ABC Act
Summary
What This Bill Does
The ABC Act directs the CMS Administrator and Social Security Commissioner to jointly review how Medicare, Medicaid, CHIP, Social Security retirement and disability benefits, and SSI handle eligibility, applications, enrollment, coverage maintenance, use of benefits, forms, and communications. The review must seek ways to reduce repeated requests for the same caregiver information, simplify documents and procedures, improve call wait times and employee answers, redesign websites for easier access and ADA-aligned web design, expand in-person access, provide translation, interpretation, American Sign Language-compatible and multilingual formats, train dispute and appeals staff on caregiver issues, and meet with family caregivers and beneficiary organizations. After review, CMS and SSA must take streamlining actions, submit detailed reports within two years with issues, actions, timelines, costs, and recommended law changes, update Congress two years later, publish reports online, and send State Medicaid and CHIP directors a best-practices letter within one year.
Who Benefits and How
Family caregivers benefit because CMS and SSA must reduce duplicative paperwork, repeated information requests, inaccessible communications, and confusing benefit processes. Medicare beneficiaries benefit if eligibility, enrollment, benefit use, disputes, and communications become easier for caregivers to navigate. Medicaid and CHIP beneficiaries benefit because state programs receive federal promising practices for reducing caregiver administrative burdens. Caregivers with disabilities and caregivers with limited English proficiency benefit from ADA-aligned websites, accessible formats, translation, interpretation, and ASL-compatible information.

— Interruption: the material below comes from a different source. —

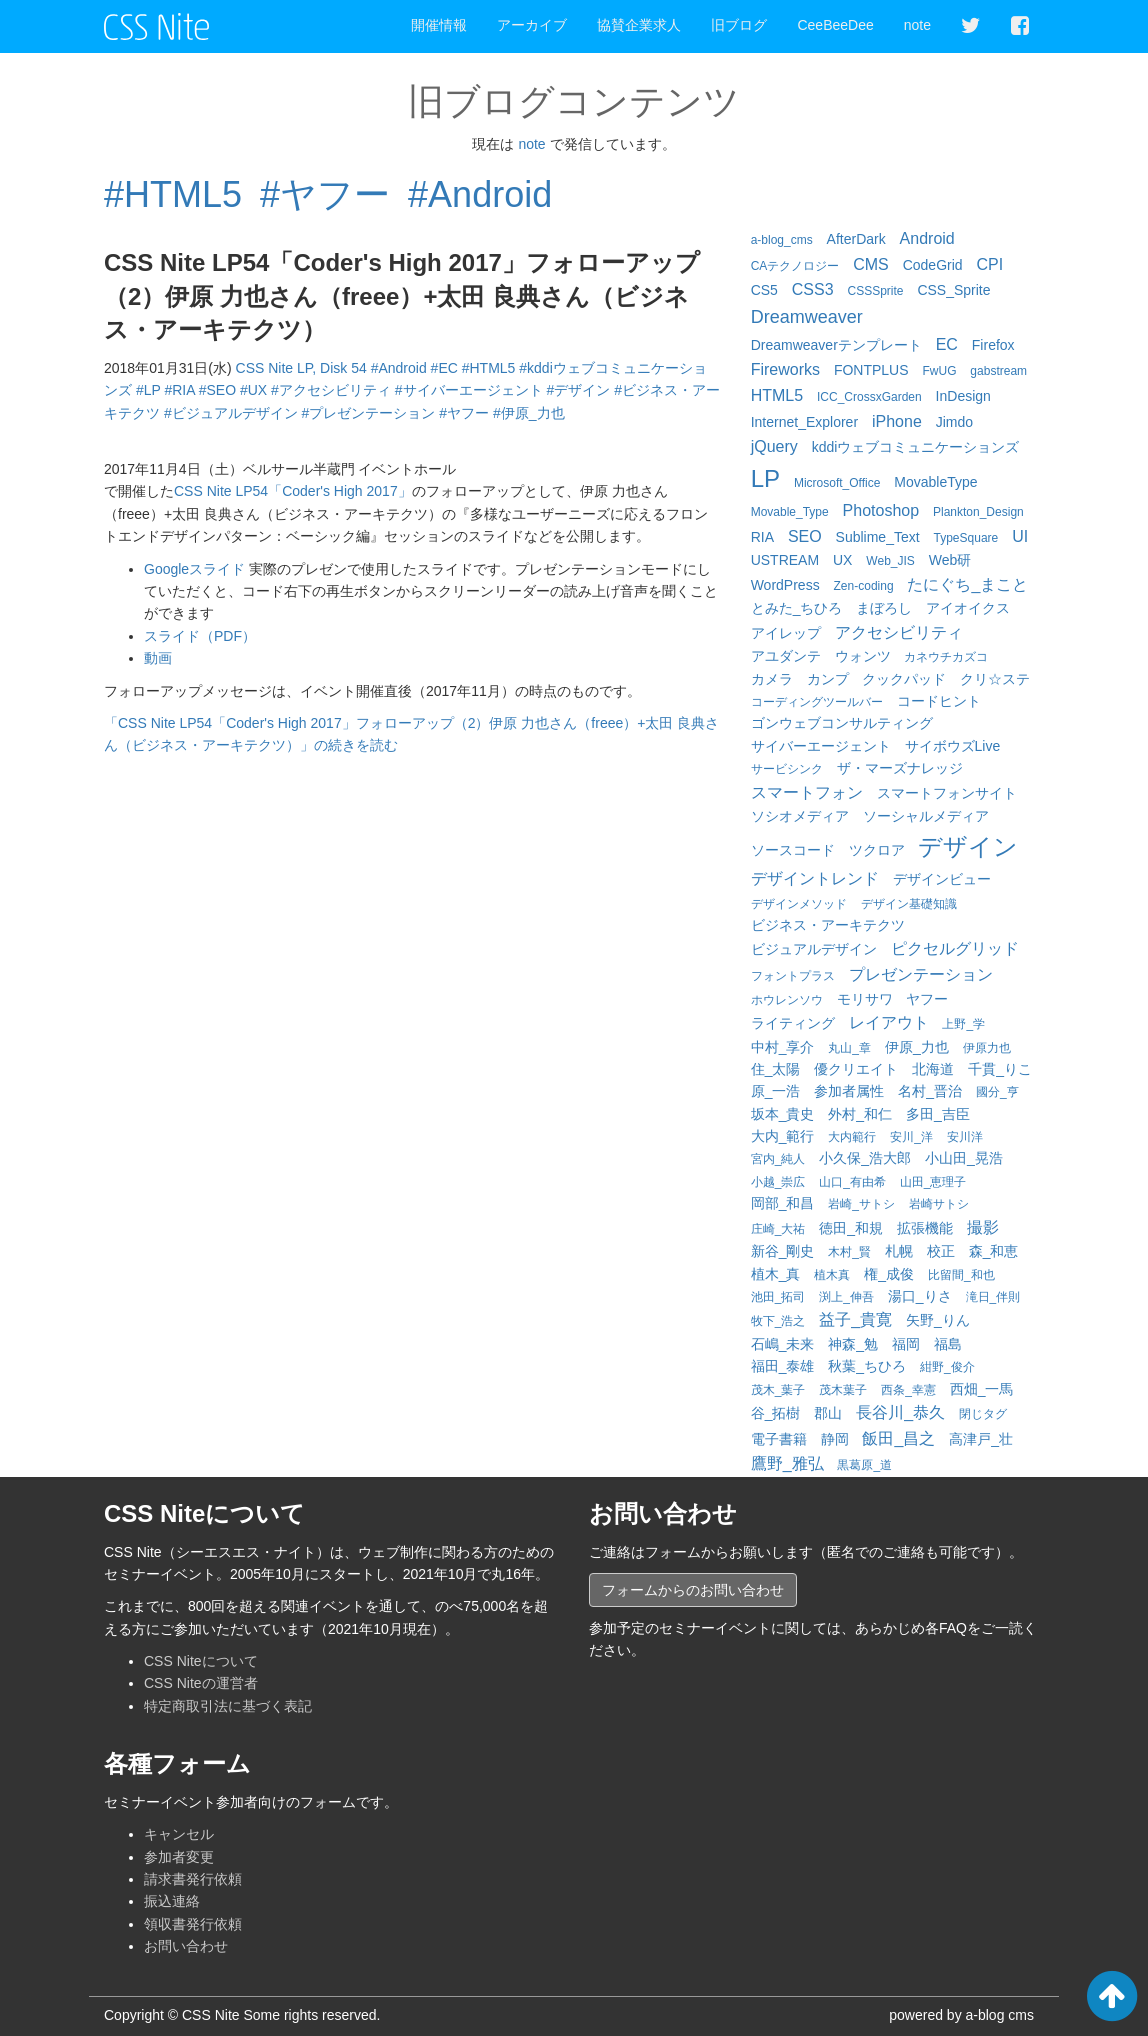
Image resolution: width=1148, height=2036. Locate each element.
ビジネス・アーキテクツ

Who Bears the Burden and How
CMS must review Medicare, Medicaid, and CHIP processes, take simplification actions, report to Congress, and send state directors best-practices guidance. The Social Security Administration must review title II and SSI processes, improve customer service, train staff, and report implementation costs and timelines. State Medicaid and CHIP agencies may face pressure to conduct similar reviews and adopt federal promising practices. Federal taxpayers bear administrative costs for reviews, website updates, training, translation, interpretation, reporting, and process changes.
Key Provisions
- Requires CMS and SSA to review eligibility, enrollment, coverage maintenance, benefit-use, forms, procedures, and communications across covered programs.
- Directs the agencies to reduce repeated caregiver paperwork and improve call centers, websites, in-person access, translation, interpretation, and accessible formats.
- Requires streamlining actions, two-year congressional reports, public posting, cost estimates, and recommended statutory changes.
- Directs CMS to send State Medicaid and CHIP directors a best-practices letter within one year.
Evidence Chain:
This summary is generated from the full bill text using AI analysis. Expand "Detailed Analysis" below for identified beneficiaries/burden bearers with clause-level evidence links.
At a Glance
What This Bill Does
Requires CMS and the Social Security Administration to review and simplify Medicare, Medicaid, CHIP, and Social Security eligibility, enrollment, communications, forms, dispute, and caregiver-support processes, then report reforms and guide state Medicaid and CHIP programs.
Key Policy Areas
Health Care, Social Security, Caregiving
Primary Purpose
Requires CMS and the Social Security Administration to review and simplify Medicare, Medicaid, CHIP, and Social Security eligibility, enrollment, communications, forms, dispute, and caregiver-support processes, then report reforms and guide state Medicaid and CHIP programs.
Policy Domains
Resolution provisions
Identified Gains
- Family caregivers
- Medicare beneficiaries
- Medicaid beneficiaries
- Caregivers with limited English proficiency
Identified Costs
- Centers for Medicare and Medicaid Services
- Social Security Administration
- State Medicaid agencies
- Federal taxpayers
Sponsors
Legislative Progress
In CommitteeMrs. Cammack (for herself, Mr. Magaziner, Mr. Panetta, Mr. Wittman, …
Referred to the Committee on Energy and Commerce, and in …
Introduced in House
Stakeholder Effects
cui bono?How this legislation distributes effects. Mention counts reflect frequency, not effect magnitude.
Centers for Medicare and Medicaid Services, Social Security Administration
Bill Structure & Actor Mappings
Who is "The Secretary" in each section?
We use a combination of our own taxonomy and classification in addition to large language models to assess meaning and potential beneficiaries. High confidence means strong textual evidence. Always verify with the original bill text.